- _En qué consiste_: Copia literalmente el fragmento del texto sobre el futuro del estado iraquí que va de "5. Un futuro" a "en sus fronteras.".

- _Texto fuente_:
▼
5. Un futuro incierto
Los acontecimientos recientes han llevado a que propios y ajenos hablen con extraordinaria ligereza de la desaparición o partición del estado iraquí, de acuerdo con el modelo propuesto en 2006 por el propio Joe Biden – entonces senador por Delaware. Y ello a pesar de que el remedio pueda llegar a ser peor que la enfermedad, porque ¿cuál sería la manera de reconocer la existencia y contribuir a la configuración de un futuro chiistán a las órdenes – directas e indirectas – de los ayatollahs o, peor aún, de un califato/sunnistán que siembra el terror allá donde se implanta? Y aunque el caso de los kurdos parezca más fácil de defender, nadie duda de que éstos no serán capaces de configurar un país sin antes poner orden en su propio hogar, entre sus propios nacionales, y sobre todo en sus fronteras.
▲
- _Datos proporcionados_:
▼
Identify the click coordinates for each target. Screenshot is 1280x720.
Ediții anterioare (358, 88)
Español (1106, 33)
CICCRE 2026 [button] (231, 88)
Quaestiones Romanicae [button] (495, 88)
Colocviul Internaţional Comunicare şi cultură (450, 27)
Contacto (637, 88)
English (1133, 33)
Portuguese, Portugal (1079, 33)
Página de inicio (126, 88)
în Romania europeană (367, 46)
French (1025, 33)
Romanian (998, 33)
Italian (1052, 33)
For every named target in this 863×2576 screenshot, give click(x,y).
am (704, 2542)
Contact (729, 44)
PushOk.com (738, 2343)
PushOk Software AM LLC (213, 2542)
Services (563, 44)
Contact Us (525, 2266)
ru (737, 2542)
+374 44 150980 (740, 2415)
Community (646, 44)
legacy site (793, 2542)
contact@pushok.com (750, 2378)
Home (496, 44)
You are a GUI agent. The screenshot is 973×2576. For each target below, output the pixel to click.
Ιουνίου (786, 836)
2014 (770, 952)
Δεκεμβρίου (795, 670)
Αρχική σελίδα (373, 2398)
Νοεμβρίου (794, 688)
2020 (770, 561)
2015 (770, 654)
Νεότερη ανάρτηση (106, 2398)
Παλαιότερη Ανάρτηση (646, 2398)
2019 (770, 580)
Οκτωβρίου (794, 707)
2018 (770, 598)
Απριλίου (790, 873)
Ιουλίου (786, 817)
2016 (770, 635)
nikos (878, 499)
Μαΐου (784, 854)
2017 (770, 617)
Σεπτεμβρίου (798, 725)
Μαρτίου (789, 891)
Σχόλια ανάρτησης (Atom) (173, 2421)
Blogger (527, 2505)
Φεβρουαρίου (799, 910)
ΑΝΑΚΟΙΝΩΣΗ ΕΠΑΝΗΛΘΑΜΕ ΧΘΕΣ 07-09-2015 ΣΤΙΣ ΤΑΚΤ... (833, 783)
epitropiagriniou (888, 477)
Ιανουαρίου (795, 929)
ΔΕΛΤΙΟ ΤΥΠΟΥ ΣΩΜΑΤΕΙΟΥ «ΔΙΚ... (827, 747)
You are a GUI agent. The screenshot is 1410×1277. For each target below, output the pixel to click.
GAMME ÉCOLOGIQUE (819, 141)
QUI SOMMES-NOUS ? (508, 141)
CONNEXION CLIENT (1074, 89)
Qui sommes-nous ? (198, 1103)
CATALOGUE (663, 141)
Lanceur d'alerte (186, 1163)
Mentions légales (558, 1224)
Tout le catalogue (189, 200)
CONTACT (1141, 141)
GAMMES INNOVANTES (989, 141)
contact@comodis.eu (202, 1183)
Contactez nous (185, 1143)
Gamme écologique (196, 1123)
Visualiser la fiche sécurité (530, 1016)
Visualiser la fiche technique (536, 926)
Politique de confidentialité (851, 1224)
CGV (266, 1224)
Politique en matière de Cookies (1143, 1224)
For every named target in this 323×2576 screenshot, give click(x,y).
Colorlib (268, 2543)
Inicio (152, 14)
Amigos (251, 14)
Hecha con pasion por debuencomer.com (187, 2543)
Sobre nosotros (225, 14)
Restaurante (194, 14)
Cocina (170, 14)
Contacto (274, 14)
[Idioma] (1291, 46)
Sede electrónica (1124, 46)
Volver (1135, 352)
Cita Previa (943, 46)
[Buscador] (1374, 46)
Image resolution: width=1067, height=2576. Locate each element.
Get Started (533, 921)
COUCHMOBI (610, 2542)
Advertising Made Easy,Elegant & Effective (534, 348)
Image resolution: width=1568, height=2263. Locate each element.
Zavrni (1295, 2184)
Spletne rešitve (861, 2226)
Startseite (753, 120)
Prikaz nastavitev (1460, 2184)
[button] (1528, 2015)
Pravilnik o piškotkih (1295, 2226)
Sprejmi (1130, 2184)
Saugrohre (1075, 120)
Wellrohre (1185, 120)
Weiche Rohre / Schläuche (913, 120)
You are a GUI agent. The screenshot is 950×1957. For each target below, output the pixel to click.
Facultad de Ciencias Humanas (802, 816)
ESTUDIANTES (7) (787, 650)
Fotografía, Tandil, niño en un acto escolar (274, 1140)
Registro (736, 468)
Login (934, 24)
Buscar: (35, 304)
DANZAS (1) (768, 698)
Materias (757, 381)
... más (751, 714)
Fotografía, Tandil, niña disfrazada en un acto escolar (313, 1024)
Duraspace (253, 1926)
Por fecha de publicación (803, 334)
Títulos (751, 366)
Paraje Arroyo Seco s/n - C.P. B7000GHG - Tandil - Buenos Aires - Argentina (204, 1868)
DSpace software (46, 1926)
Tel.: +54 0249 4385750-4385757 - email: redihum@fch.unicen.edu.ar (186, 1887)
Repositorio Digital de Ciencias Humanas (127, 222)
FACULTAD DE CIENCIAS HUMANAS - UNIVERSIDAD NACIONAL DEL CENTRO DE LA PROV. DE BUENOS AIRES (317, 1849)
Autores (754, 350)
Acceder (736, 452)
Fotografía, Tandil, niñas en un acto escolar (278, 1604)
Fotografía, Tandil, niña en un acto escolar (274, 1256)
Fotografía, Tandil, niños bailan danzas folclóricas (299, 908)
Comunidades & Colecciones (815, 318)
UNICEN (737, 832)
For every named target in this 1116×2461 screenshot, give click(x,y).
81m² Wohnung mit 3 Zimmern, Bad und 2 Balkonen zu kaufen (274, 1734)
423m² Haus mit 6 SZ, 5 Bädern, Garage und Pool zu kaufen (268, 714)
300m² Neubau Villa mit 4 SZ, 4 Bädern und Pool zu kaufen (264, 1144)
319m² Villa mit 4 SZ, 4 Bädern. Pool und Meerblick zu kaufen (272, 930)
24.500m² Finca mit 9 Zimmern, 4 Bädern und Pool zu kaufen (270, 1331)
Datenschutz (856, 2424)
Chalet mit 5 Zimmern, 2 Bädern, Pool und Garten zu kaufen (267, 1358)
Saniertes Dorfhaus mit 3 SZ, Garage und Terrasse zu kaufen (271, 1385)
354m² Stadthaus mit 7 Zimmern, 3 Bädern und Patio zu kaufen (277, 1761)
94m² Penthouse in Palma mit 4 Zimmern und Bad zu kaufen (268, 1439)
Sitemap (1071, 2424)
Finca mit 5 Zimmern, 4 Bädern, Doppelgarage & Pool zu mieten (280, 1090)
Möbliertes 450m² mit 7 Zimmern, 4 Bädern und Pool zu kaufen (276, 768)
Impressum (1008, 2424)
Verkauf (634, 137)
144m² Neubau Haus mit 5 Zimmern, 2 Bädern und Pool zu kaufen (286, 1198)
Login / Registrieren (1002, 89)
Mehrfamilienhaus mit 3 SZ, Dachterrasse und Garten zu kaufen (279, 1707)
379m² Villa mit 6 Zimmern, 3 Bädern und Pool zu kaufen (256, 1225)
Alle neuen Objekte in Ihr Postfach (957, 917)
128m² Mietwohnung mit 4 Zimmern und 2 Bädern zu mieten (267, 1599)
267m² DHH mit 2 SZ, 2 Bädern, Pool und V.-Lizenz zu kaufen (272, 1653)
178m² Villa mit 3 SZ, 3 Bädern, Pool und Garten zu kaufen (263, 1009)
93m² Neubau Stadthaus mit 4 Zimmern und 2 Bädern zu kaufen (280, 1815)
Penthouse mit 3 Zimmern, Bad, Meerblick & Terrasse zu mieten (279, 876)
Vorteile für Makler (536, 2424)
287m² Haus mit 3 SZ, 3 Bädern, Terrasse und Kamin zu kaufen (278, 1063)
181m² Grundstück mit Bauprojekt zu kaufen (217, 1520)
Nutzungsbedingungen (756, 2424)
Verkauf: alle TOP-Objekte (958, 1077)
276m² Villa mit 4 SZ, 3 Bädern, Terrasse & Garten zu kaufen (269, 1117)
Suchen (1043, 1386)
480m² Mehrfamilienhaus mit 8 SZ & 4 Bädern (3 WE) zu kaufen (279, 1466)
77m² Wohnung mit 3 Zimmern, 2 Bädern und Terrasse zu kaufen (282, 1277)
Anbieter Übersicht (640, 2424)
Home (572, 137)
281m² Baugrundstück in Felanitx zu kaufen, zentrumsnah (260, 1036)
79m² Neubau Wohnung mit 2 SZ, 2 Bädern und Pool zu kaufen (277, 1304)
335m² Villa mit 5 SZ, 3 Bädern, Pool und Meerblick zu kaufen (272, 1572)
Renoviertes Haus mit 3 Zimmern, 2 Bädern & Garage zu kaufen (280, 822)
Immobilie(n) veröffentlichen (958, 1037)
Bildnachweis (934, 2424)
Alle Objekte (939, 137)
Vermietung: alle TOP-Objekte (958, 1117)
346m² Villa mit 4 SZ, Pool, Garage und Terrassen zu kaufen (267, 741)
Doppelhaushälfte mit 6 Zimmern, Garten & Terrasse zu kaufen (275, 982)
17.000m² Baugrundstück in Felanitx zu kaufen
▲
- _Respuesta escrita_:
5. Un futuro incierto
Los acontecimientos recientes han llevado a que propios y ajenos hablen con extraordinaria ligereza de la desaparición o partición del estado iraquí, de acuerdo con el modelo propuesto en 2006 por el propio Joe Biden – entonces senador por Delaware. Y ello a pesar de que el remedio pueda llegar a ser peor que la enfermedad, porque ¿cuál sería la manera de reconocer la existencia y contribuir a la configuración de un futuro chiistán a las órdenes – directas e indirectas – de los ayatollahs o, peor aún, de un califato/sunnistán que siembra el terror allá donde se implanta? Y aunque el caso de los kurdos parezca más fácil de defender, nadie duda de que éstos no serán capaces de configurar un país sin antes poner orden en su propio hogar, entre sus propios nacionales, y sobre todo en sus fronteras.